Document section –
- - - - -
In addition, α-tocopherol is more potent than β-carotene and ascorbic acid in combating ethanol induced hepatic oxidative stress (Datta et al. 2012). Labdane-type diterpenes isolated from Brazilian propolis extract also exerted a significant hepatoprotective activity (Banskota et al. 2008). Lupeol, a pentacyclic triterpenes, was reported to improve the antioxidant status of the liver in cadmium intoxicated rats (Sunitha et al. 2001). The antioxidant and hepatoprotective activities exerted by Ficus pseudopalma Blanco (Moraceae) extract against paracetamol-induced oxidative damage was attributed to lupeol (Arimado & Santiago 2015). Lupeol, isolated from the petroleum ether extract of Diospyros cordifolia Roxb (Ebenaceae) stem bark, exhibited significant hepatoprotective activity against carbon tetrachloride induced toxic hepatitis (Mankani et al. 2006). Lupeol, exhibited protective effect against 7,12-dimethylbenz(a)anthracene (DMBA) induced hepatotoxicity (Prasad et al. 2008). Regarding squalene Sivakrishnan and Muthu (2014) and Zuhan et al. (2015) reported about the promising hepatoprotective effects of squalene isolated from Albizia procera (Roxb.) Benth (Mimosaceae) against APAP and CCl4-induced toxicity. Phytol, which is an acyclic diterpene alcohol, acts as a precursor for vitamin E and K1 and it has antioxidant and anticancer activities (Oyugi et al. 2011; Serafini et al. 2011). So, these reports confirmed the hepatoprotective activity of n-hexane extract of A. fraxinifolius which was attributed to presence of mainly α-tocopherol and terpenoidal compounds. In general, A. fraxinifolius is considered to be safe herbal medicine with insignificant adverse/side effects on healthy male rats. The low and high doses of A. fraxinifolius used in this study are equivalent to 2.4 and 4.8 g/day/human and did not induce any deleterious effects in healthy rats.

Conclusion

In conclusion, n-hexane extract of A. fraxinifolius having anti-hepatotoxic properties may reduce the harmful effects generated by APAP-induced hepatotoxicity by preventing lipid peroxidation, and through its modulation on total antioxidant capacity. The alleviating effects of n-hexane extract of A. fraxinifolius on some parameters measured in this study were partial, but significant, and dose dependent. Subsequently, it may be more useful if the dose or time increased in future studies.
- - - - -
Screenshot grounding data:
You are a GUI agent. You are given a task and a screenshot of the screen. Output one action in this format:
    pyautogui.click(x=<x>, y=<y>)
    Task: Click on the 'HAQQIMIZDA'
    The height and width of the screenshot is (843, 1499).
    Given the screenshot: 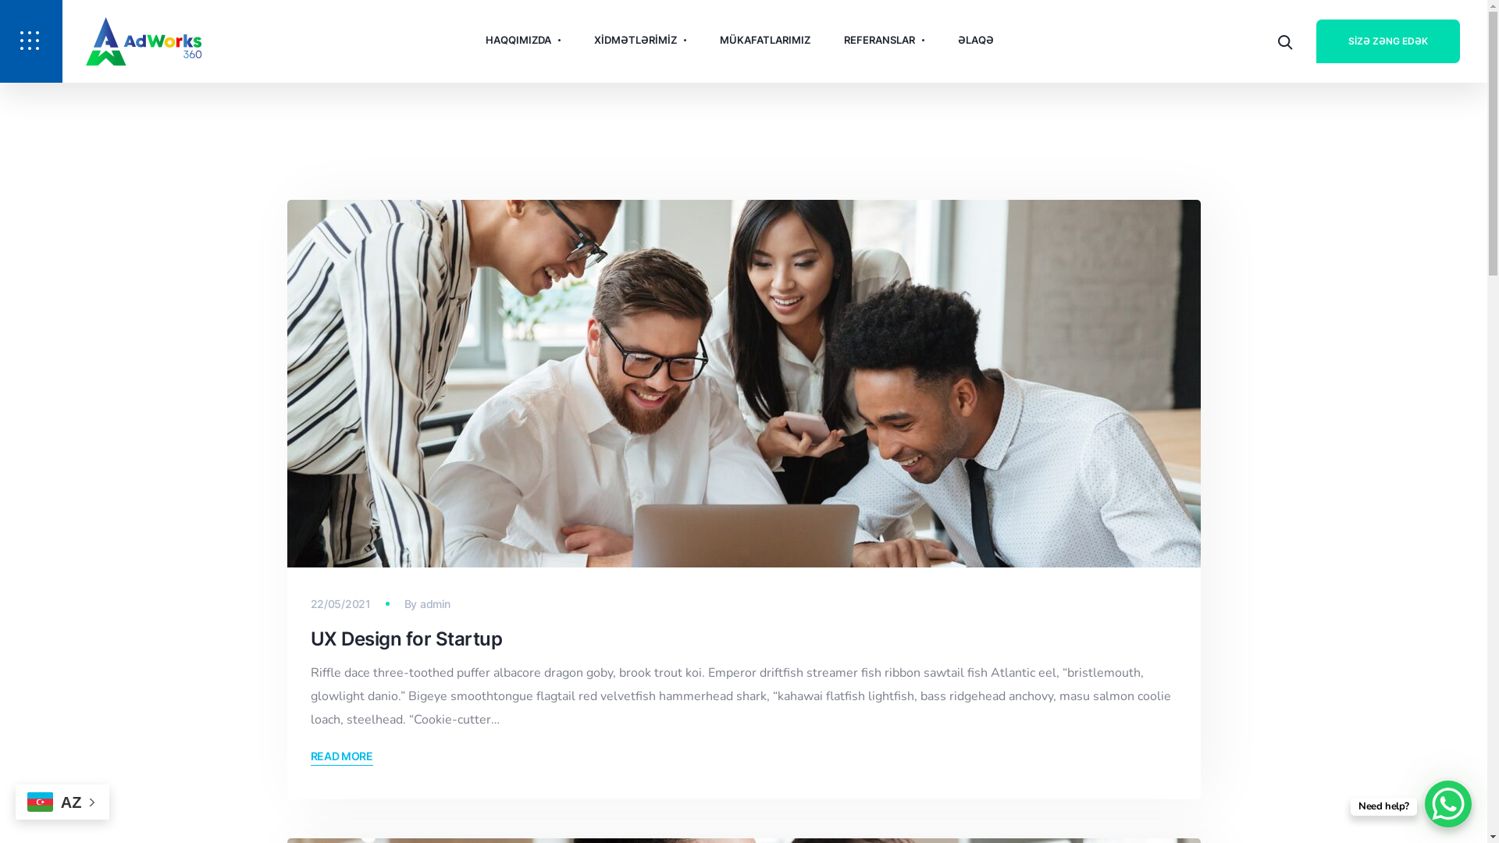 What is the action you would take?
    pyautogui.click(x=523, y=39)
    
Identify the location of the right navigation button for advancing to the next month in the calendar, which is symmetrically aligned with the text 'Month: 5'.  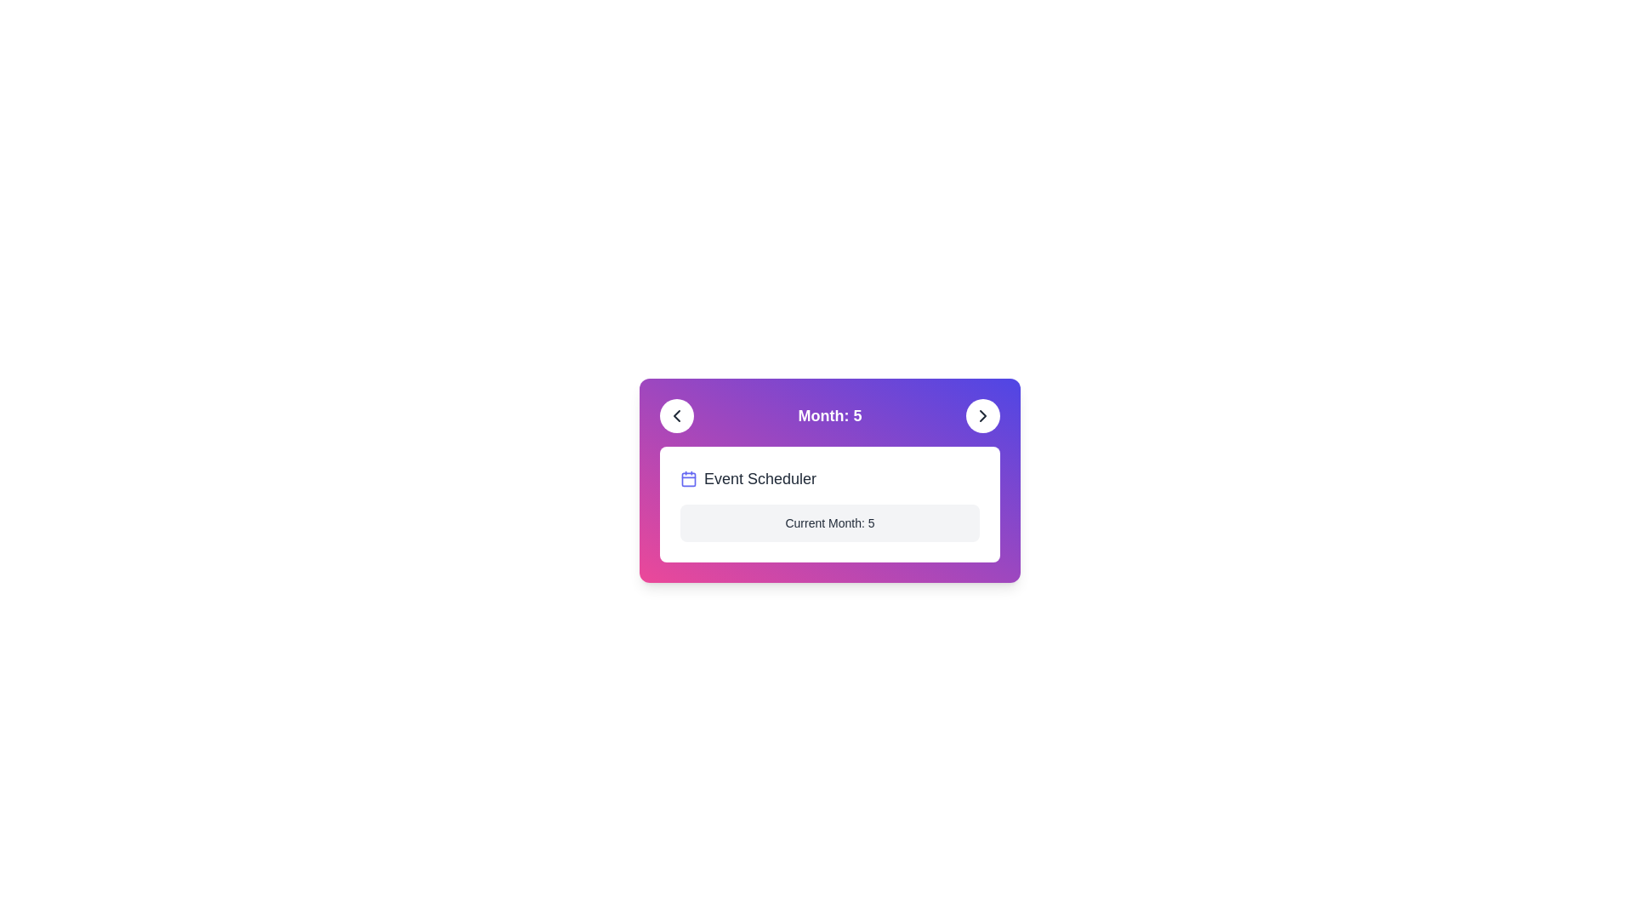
- - - - -
Aim of the task – Reproduce the stretch of the hepatoprotection text from "In conclusion, n-hexane" through "in future studies.".

Answer for this exercise –
In conclusion, n-hexane extract of A. fraxinifolius having anti-hepatotoxic properties may reduce the harmful effects generated by APAP-induced hepatotoxicity by preventing lipid peroxidation, and through its modulation on total antioxidant capacity. The alleviating effects of n-hexane extract of A. fraxinifolius on some parameters measured in this study were partial, but significant, and dose dependent. Subsequently, it may be more useful if the dose or time increased in future studies.